* EXERCISE BRIEF *
Please print all of the entries below word for word, changing nothing.

* RECORD LIST *
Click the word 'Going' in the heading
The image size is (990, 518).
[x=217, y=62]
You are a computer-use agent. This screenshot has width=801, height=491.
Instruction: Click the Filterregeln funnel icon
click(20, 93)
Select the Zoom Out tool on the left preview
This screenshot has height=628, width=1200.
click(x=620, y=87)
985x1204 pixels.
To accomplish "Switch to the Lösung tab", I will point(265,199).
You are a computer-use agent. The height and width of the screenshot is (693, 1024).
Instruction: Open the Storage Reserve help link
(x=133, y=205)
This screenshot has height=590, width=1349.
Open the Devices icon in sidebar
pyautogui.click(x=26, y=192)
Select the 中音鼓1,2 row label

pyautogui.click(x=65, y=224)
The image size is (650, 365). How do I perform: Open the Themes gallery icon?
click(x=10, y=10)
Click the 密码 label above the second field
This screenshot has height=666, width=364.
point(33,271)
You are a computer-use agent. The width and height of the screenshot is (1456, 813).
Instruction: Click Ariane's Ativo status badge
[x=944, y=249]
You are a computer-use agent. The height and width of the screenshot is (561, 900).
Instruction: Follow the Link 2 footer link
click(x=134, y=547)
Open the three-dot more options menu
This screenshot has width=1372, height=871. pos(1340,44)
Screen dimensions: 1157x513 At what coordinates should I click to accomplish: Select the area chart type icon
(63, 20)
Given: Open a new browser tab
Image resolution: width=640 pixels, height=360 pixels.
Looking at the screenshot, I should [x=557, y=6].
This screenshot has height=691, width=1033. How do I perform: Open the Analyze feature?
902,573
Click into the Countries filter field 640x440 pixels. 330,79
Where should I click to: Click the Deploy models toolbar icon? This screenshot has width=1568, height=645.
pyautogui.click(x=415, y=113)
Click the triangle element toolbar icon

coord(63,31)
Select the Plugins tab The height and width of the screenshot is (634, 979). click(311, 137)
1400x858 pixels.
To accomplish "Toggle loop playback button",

* WRITTEN REPLY *
Click the word 'Going' in the heading
The image size is (990, 518).
[x=217, y=62]
You are a computer-use agent. This screenshot has width=801, height=491.
Instruction: Click the Filterregeln funnel icon
click(20, 93)
Select the Zoom Out tool on the left preview
This screenshot has height=628, width=1200.
click(x=620, y=87)
985x1204 pixels.
To accomplish "Switch to the Lösung tab", I will point(265,199).
You are a computer-use agent. The height and width of the screenshot is (693, 1024).
Instruction: Open the Storage Reserve help link
(x=133, y=205)
This screenshot has height=590, width=1349.
Open the Devices icon in sidebar
pyautogui.click(x=26, y=192)
Select the 中音鼓1,2 row label

pyautogui.click(x=65, y=224)
The image size is (650, 365). How do I perform: Open the Themes gallery icon?
click(x=10, y=10)
Click the 密码 label above the second field
This screenshot has height=666, width=364.
point(33,271)
You are a computer-use agent. The width and height of the screenshot is (1456, 813).
Instruction: Click Ariane's Ativo status badge
[x=944, y=249]
You are a computer-use agent. The height and width of the screenshot is (561, 900).
Instruction: Follow the Link 2 footer link
click(x=134, y=547)
Open the three-dot more options menu
This screenshot has width=1372, height=871. pos(1340,44)
Screen dimensions: 1157x513 At what coordinates should I click to accomplish: Select the area chart type icon
(63, 20)
Given: Open a new browser tab
Image resolution: width=640 pixels, height=360 pixels.
Looking at the screenshot, I should [x=557, y=6].
This screenshot has height=691, width=1033. How do I perform: Open the Analyze feature?
902,573
Click into the Countries filter field 640x440 pixels. 330,79
Where should I click to: Click the Deploy models toolbar icon? This screenshot has width=1568, height=645.
pyautogui.click(x=415, y=113)
Click the triangle element toolbar icon

coord(63,31)
Select the Plugins tab The height and width of the screenshot is (634, 979). click(311, 137)
1400x858 pixels.
To accomplish "Toggle loop playback button",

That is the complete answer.